Berlin has a lot of fun pretending to be other cities in movies. Its varied architectural portfolio can stand in for most European cities. Recent development has also brought rapid change to the city and reinvention on an enormous scale. Berlin is now in the possession of a large cache of contemporary work and it was this end of the built spectrum that Aeon Flux directors were attracted to when looking to cast locations for the film.
Originally envisaged with Brazils capital in mind, the production team turned to two of Berlins newest architectural assets - The Baumschulenweg Crematorium and the Tierheim Animal Shelter – in order to echo the ethereal quality Niemeyer achieved at Brasilia. The film is not a dirty apocalyptic vision of the future, nor is it cold and sterile. There is beauty, abundance and health but there is also an uneasiness. The absence of hustle and bustle, the lack of clutter and disorder here creates an unnerving disquiet. This sense of artificial calm is reinforced by both buildings who have in common a characteristic simplicity.

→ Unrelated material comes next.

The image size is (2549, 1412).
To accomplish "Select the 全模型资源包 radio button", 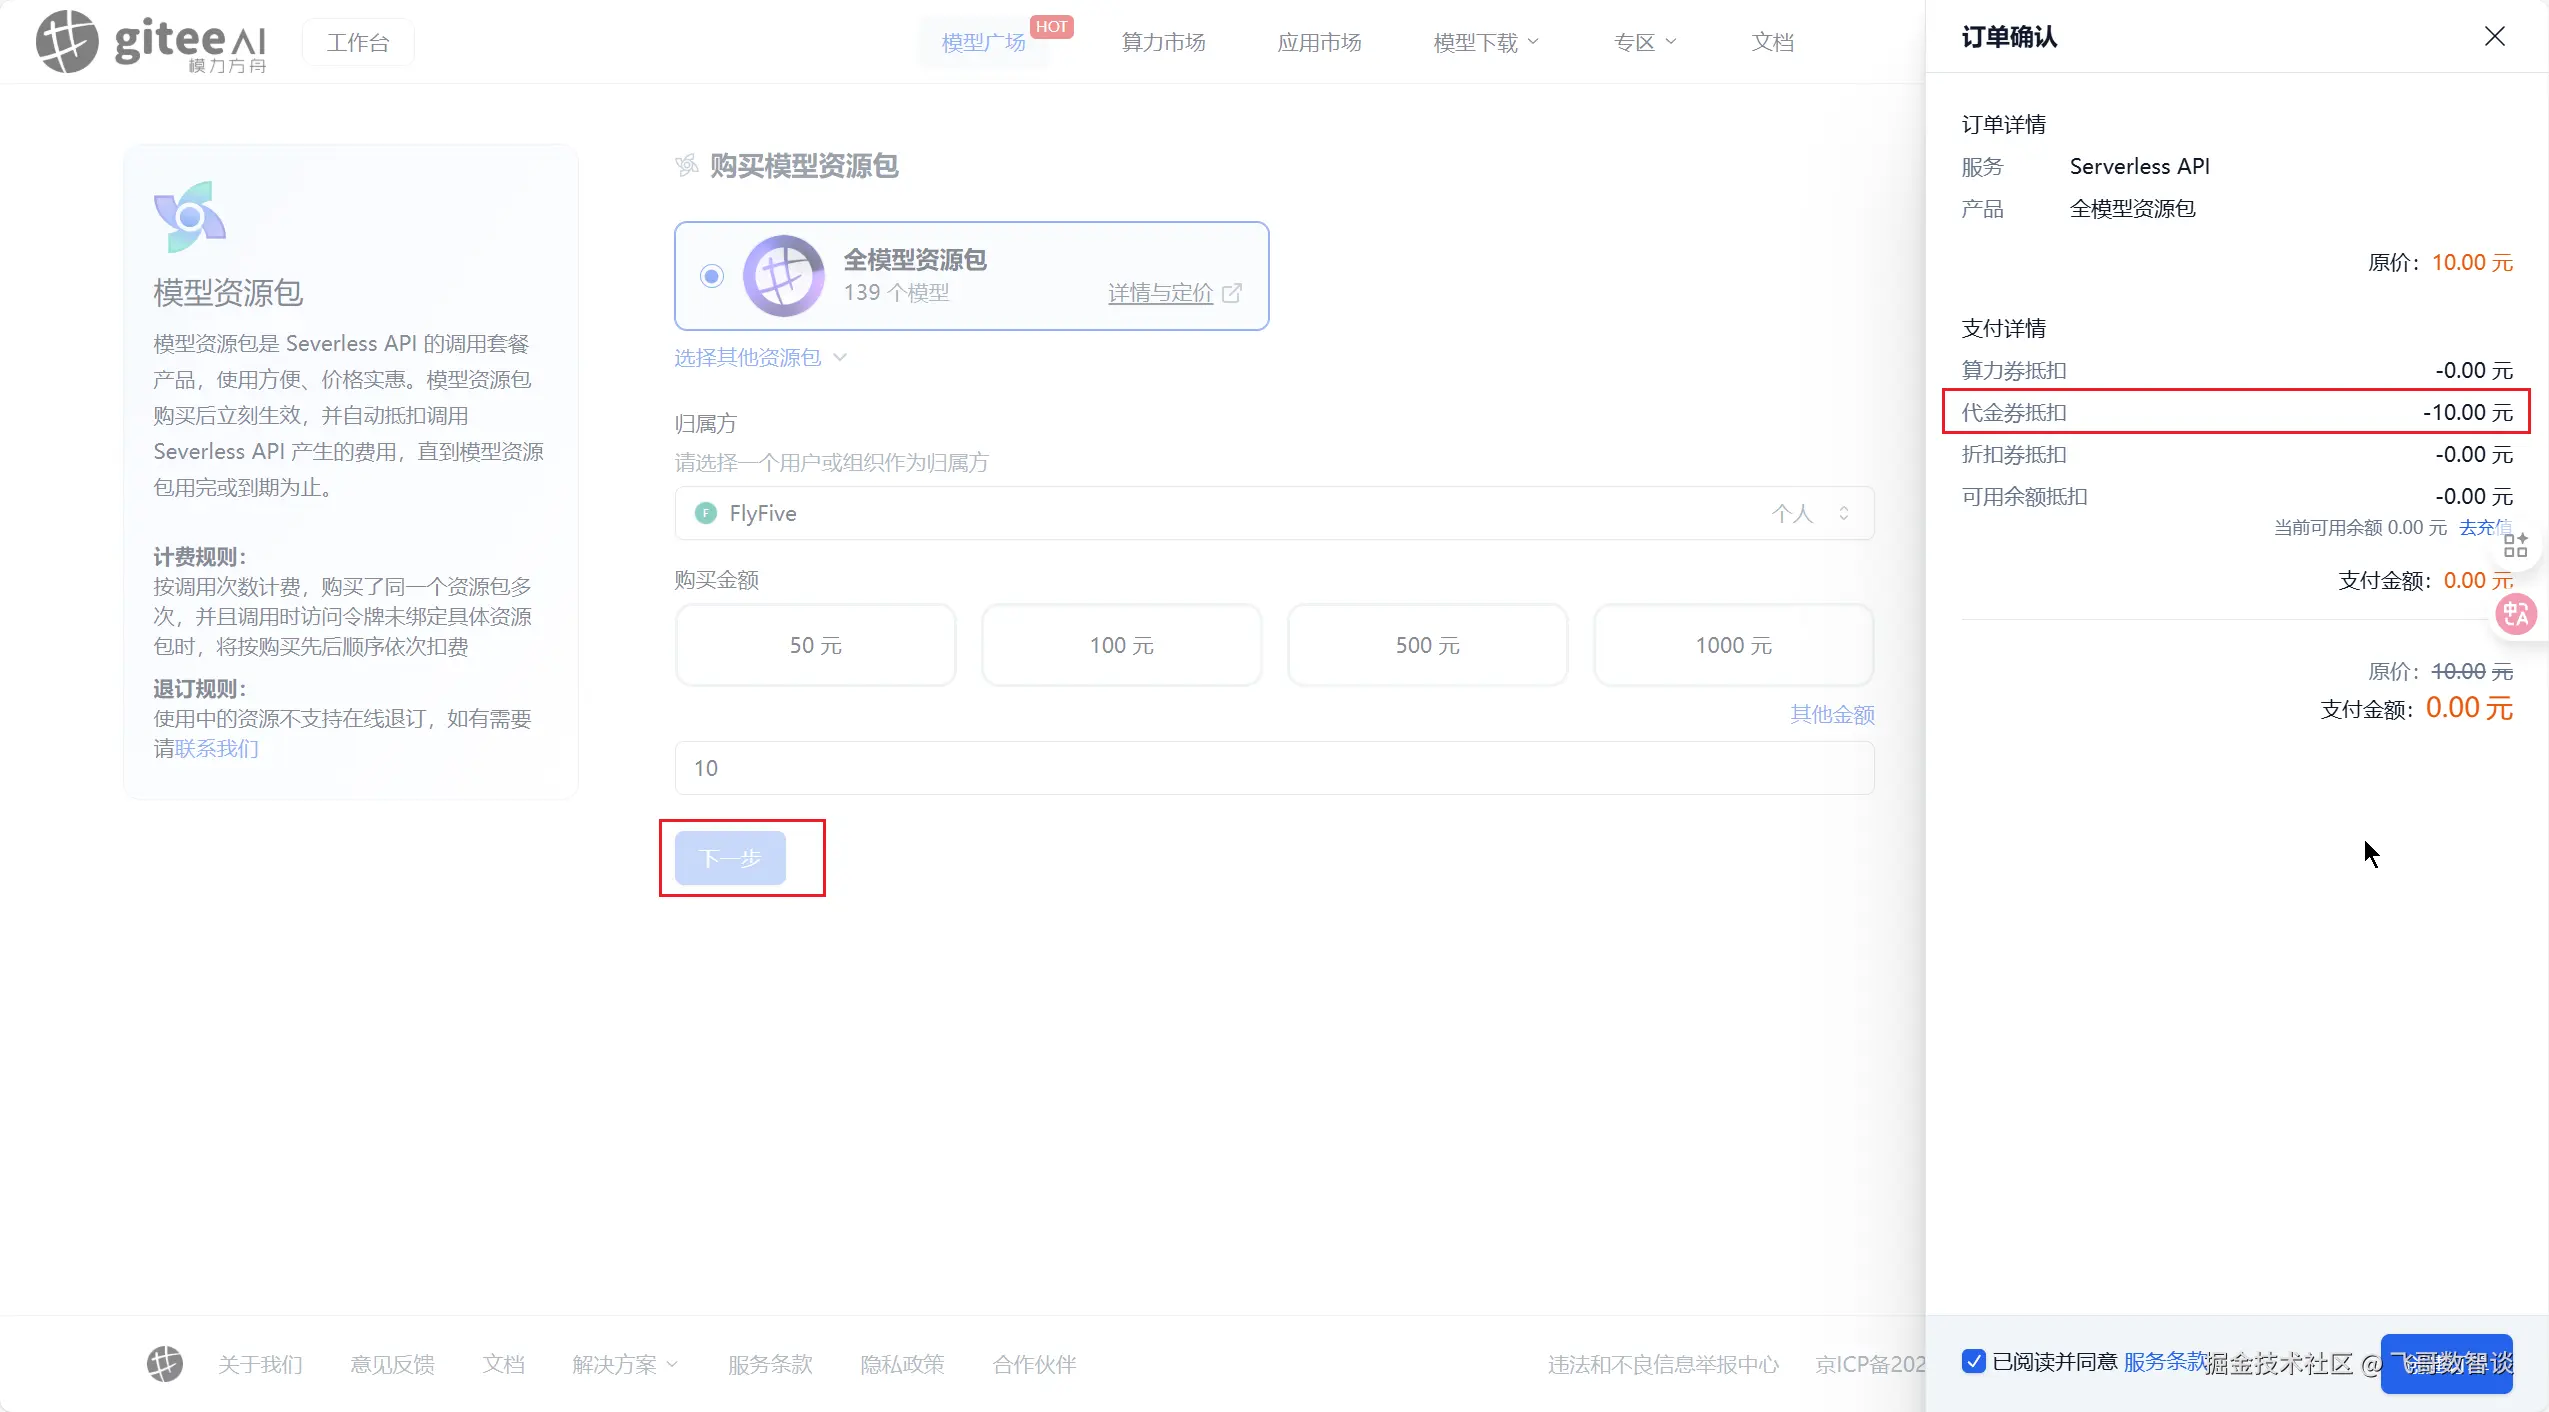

The Treptow Crematorium Hall of Condolence by Axel Schultes and Charlotte Frank, is an unadorned space with the proportions of a memorial but the intimacy of a gravesite. Its measured hospitality is suited to a place of reflection – acoustic treatments encourage quiet contemplation and the paired back detailing allows the clever use of light and shadow to feature – but this restraint looks underhanded and slightly sinister in Aeon Flux’s world. The Tierheim Animal Shelter by Dietrich Bangert also commands simplicity but for other reasons altogether. A facility with such a high traffic load needs functional spaces with hardwearing surfaces and robust assembly. The skill is in conjuring such practicalities into spaces that are heartening and life affirming for both people and animals alike. Bangert uses a circular plan, splayed walls and sculptural forms to create visual interest and frame external spaces.
You may have noticed that science fiction movies feature prominently in any list of films starring architecture. You would think that of all genres, sci-fi would be the one to avoid connections with things so grounded in reality that they actually exist. Granted, advances in CGI technology will probably mean that we will see fewer real buildings used in film but it is an interesting observation anyway. I think it should be taken as a compliment. Architects might complain about the way they and their work are portrayed in film (it is always the disfunctional family who live in a modern home and architects are usually the sensitive bystander in movies, rarely the hero) but at this shows that contemporary design is seen as having a future.